By Daniel Inman

Southeast Asian stocks and currencies rose sharply to lead robust gains across the region as investors returned to emerging markets in droves after the Federal Reserve's surprise move to leave its stimulus measures intact.

Indonesian equities surged more than 7% in early trade, though the advance was later pared to a 4.6% gain late in Asia, Thailand rose 3.3%, while the Philippines ended up 2.8% at 6511.70.

The Fed's decision to keep up its bond-buying spree is a green light for global investors, after fears of a change in U.S. monetary policy resulted in a volatile summer for Asia. Markets in India and Indonesia had been hit especially hard because of worries over their slowing economies and trade imbalances just as the fear of a rollback of U.S. stimulus efforts, which had supported these markets for years, prompted substantial outflows.

"Policy makers that were under a lot of pressure because of the prospect of tapering will be celebrating," said Sean Callow, senior currency strategist at Westpac Institutional Bank in Sydney.

Southeast Asian currencies also rallied with Thailand's baht (USDTHB) rising as much as 2.5% against the greenback, while Indonesia's rupiah (USDIDR) gaining as much as 2.4%.

There was also some relief in terms of bond yields, with the Indonesia 10-year government dollar bond yield falling to 5.08% from 5.43% on Wednesday, while Philippines nine-year government dollar bond yield fell to 3.44% from 3.72%.

The broad-based rally adds to strong gains in the U.S. where the Dow Jones Industrial Average (DJI) closed at a record high and Treasuries posted their biggest one-day price rally since November 2011.

"The Fed did what they should have, not what the markets expected," said Steven Ricchiuto, chief economist at Mizuho Securities.

Japan's Nikkei climbed 1.8% to 14766.18 and Australia's S&P/ASX 200 rose 1.1% to 5295.70, after hitting a high of 5300.10 earlier in the session. Singapore's Strait Times index added 1.9% and Hong Kong's Hang Seng rose 1.7% to 23502.51.

The Australian dollar (AUDUSD) was trading at US$0.9513, close to a high it reached overnight, while the yen (USDJPY) softened to Yen98.59 per dollar compared with Yen97.93 late Wednesday in New York.

"It is a pretty patchy recovery, and it is a sign that the U.S. is not ready for a reduced stimulus," said Matthew Sherwood, head of investment market research at Perpetual in Sydney.

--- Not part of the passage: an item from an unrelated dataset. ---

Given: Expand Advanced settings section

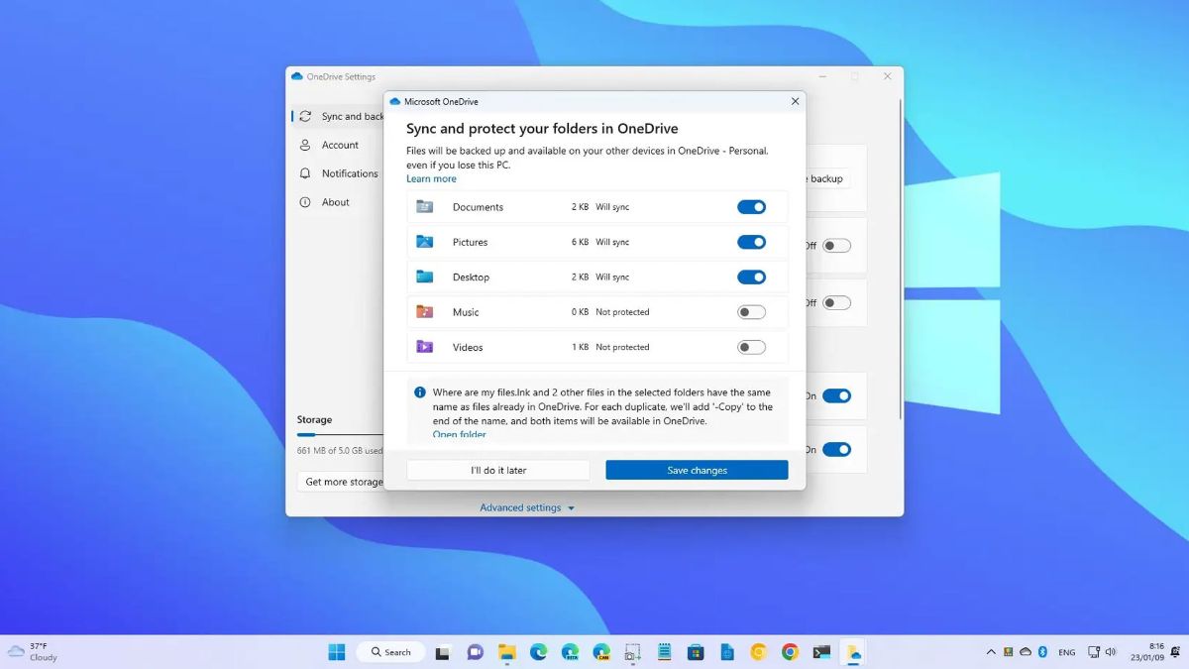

Japan was also caught up in the declines earlier in the summer, though its recent gains have now put it closer to a bull market -- defined as a 20% rise from a recent low.

Thursday's gains cemented strong gains for September, with a number of markets already notching up substantial returns for the month. The Nikkei is up 10.3% since the end of August and Thailand's SET is up 14.7% so far this month.

Regional gold miners jumped after gold knocked 4.2% higher overnight after the Fed move, with Newcrest Mining up 7.9%, Zhaojin Mining Industry surging 12% and Zijin Mining Group higher by 10.4%.

Some markets were unable to react to the Fed developments because of a public holiday, with both Shanghai and South Korea shut until the end of the week.

The Shanghai Composite closed Wednesday up 0.3% and South Korea's Kospi fell 0.4% on Tuesday.